• [Actions to take]:
(a) In the forum thread on A4 paint colors, which color does bcze1 say still looks good when dirty?
(b) Continue the forum thread on A4 paint colors from its final line, writing the reply that follows.
>> Begin Source extract
# Ibis white, quartz grey, brilliant red or phantom black A4???



## 27psiBoom (Jun 13, 2003)

Help me choose a color for an A4.
Ibis white








Brilliant Red








Quatrz Grey








Phantom Black










_Modified by 27psiBoom at 6:28 AM 4/23/2009_


----------



## tekieru (Oct 3, 2008)

*Re: Ibis white, quartz grey, brilliant red or phantom black A4??? (27psiBoom)*

I like white but RED IS SO HOT : D


----------



## bcze1 (Feb 6, 2007)

*Re: Ibis white, quartz grey, brilliant red or phantom black A4??? (tekieru)*

Of those choices, Ibis White all day. Its a timeless color and has more depth than most white cars out there. Black trim & tinted windows contrast it perfectly, and it looks good even when dirty.


----------



## cory_can (Mar 2, 2009)

*Re: Ibis white, quartz grey, brilliant red or phantom black A4??? (bcze1)*

IMHO....
Brilliant Red looks best on an Avant ('cause that's what I have







), white has been overdone already, quartz grey doesn't do anything for me.... Phantom Black looks good and I also like Meteor grey on sedans.


----------



## Malezar (Feb 25, 2005)

Aruba Blue


----------



## testdrivetony (Mar 23, 2008)

*Re: Ibis white, quartz grey, brilliant red or phantom black A4??? (27psiBoom)*

Red! I drive by two Audi dealerships to class every week and the Red always looks the most "Audi."


----------



## Saintor (Dec 28, 2003)
>> End Source extract
>> Begin Information provided
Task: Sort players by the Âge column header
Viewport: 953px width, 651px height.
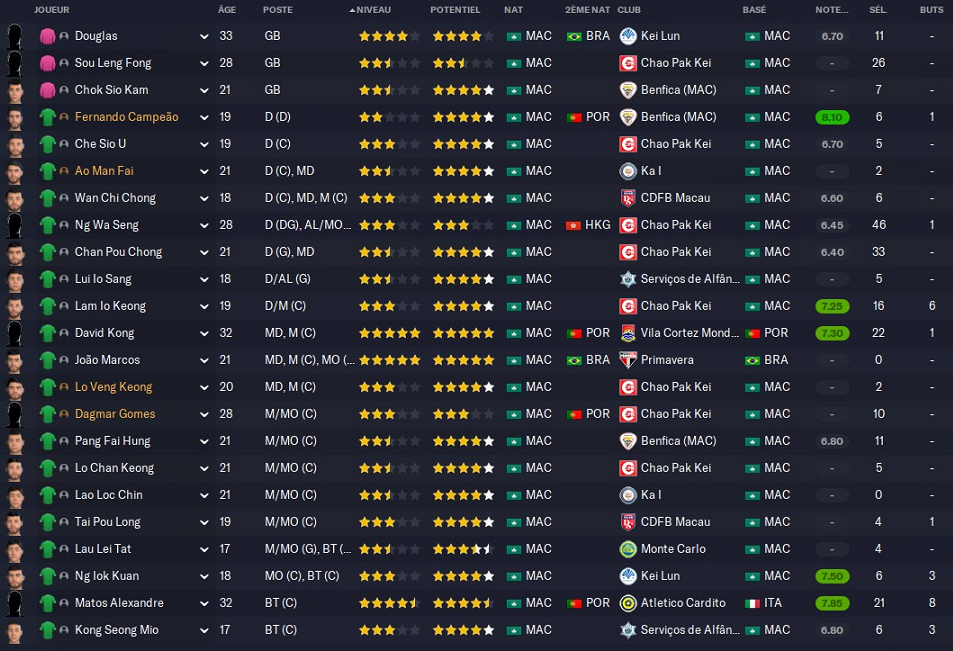Action: pyautogui.click(x=227, y=10)
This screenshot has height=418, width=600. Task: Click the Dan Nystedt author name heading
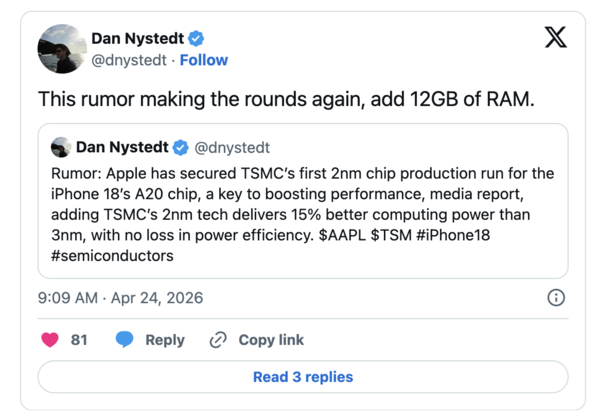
>> End Information provided
• [Results]:
(a) Ibis White.

(b)
*Re: Ibis white, quartz grey, brilliant red or phantom black A4??? (27psiBoom)*

White is classy, has some punch and easy to maintain. My second choice for this car would be red; it suits the A4 very well.


----------



## RedBull_MkV (Feb 5, 2007)

Ibis white with a phantom black roof!!!


----------



## OliverU (Jun 29, 2003)

How is it that the photo of the black S4 shows a V8 badge on the side?


----------



## sloanlo (Apr 2, 2009)

The s4 is definitely a rendering – it has a5 headlights and a5 (curved) rear haunches.


----------



## douglaslim (Apr 28, 2009)

*Re: (sloanlo)*

Go for Ibis White, it will really stand out from the crowd. I had mine in Ibis White with zero regrets!
This is my ride


----------



## 27psiBoom (Jun 13, 2003)

*Re: (douglaslim)*

WOW it looks very sharp bro!!!
I visited the dealer yesterday and I even though I had both cars in front of my eyes I was still unsure whether I should go with the brilliant red or ibis white.
White looks awesome at first sight, but the chromed window details don't shine as they do on the red and I'm worried about getting bored in the future about the simple white. Red one looks impressive but I'm not sure about the idea of having a classy car with a such a screaming color, on the other hand my previously two cars were red, so I change must be made.
It seems that I'll be getting the white though


































_Modified by 27psiBoom at 4:32 PM 4-30-2009_


----------



## vr62a4 (Apr 19, 2003)

Black or White. black looks sweet but imo, more work involved...ie polish then wax to hid swirl marks. 
I've always loved white but it seems it may be becoming the new silver.


----------



## douglaslim (Apr 28, 2009)

*Re: (vr62a4)*

just upgraded my brakes and rims


----------



## tekieru (Oct 3, 2008)

*Re: (vr62a4)*

awesome pics.
Fav. b8 colors:
1. White
2. Both blues
3. Red


----------



## LaFerrari (Apr 18, 2002)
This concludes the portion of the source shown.